==== SELECTED TEXT

I'm bothered when people say, “Oh, diversity issues.” That already sounds negative to me: What about diversity possibilities? What about inclusive innovation?

That doesn't mean that I don't acknowledge where there are gaps, when people have caused harm, and when flawed systems mean we need to address inequities and past harms. But I would not be able to stay in this work if I did not believe that there is a possibility for us to be transformative and a possibility for us to have a society in which we all have what we need to thrive. That's why I'm in it.

Who's your inspiration for that commitment?

First, Black women are my north star. During my childhood, I was raised by three generations: my great-grandmother, my grandmother, and my mother. In particular, when I was 11, my great-grandmother took care of me and my two brothers. She was an entrepreneur who left her retirement at age 70 to go back to work so she could take care of us. She gave us possibilities and I would not be where I am today if it were not for her. She’s also the person who told me that she knew I would be an educator. When I think about where I am meant to make an impact, I still hear her voice today.

========

COMPLETE THE FOLLOWING:
A. Answer these questions about the interview excerpt:
(i) What remark does the speaker say is bothersome?
(ii) What does the speaker say would be impossible without a belief in the possibility of transformation?
(iii) At what age did the speaker's great-grandmother leave retirement to go back to work?
B. Quote the interview excerpt verbatim, starting at the words "I'm bothered when" and stopping after the words "What about inclusive innovation?".

==== DATA EXTRACT

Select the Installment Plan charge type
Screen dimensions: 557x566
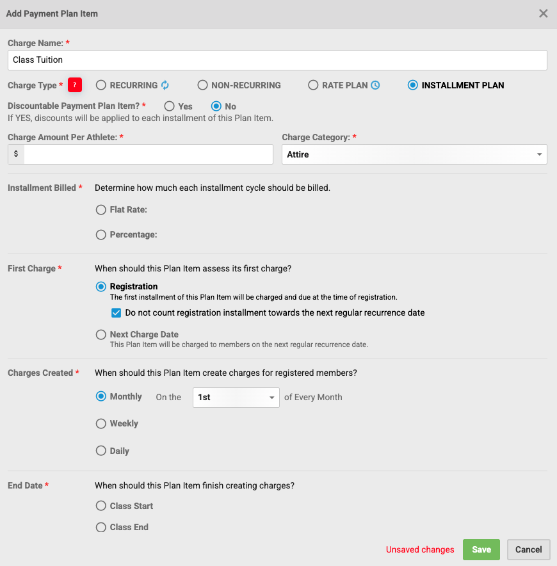(x=413, y=85)

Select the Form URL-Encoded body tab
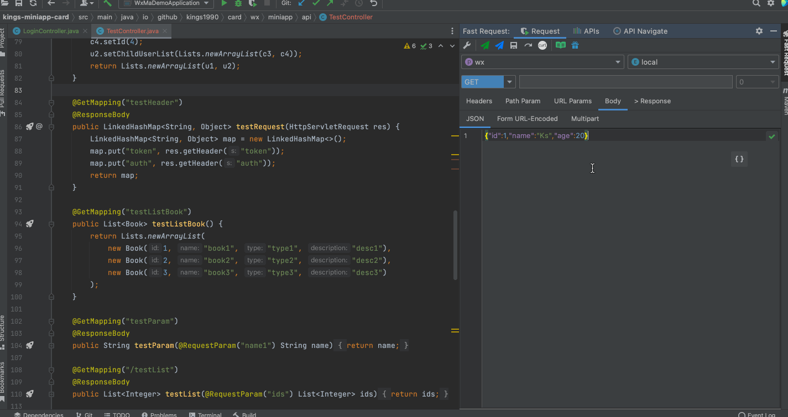[x=527, y=119]
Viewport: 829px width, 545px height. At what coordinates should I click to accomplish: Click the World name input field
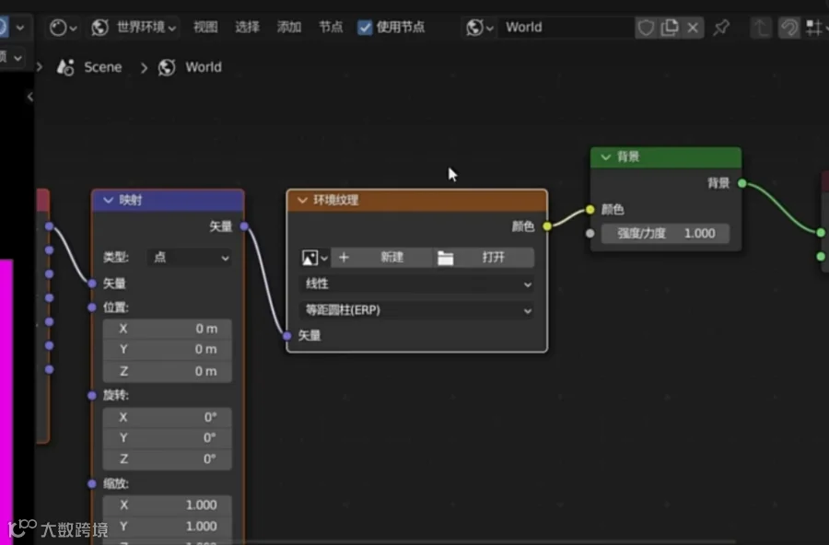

========

ANSWERS:
A.
(i) "Oh, diversity issues."
(ii) Staying in this work.
(iii) Age 70.

B.
I'm bothered when people say, “Oh, diversity issues.” That already sounds negative to me: What about diversity possibilities? What about inclusive innovation?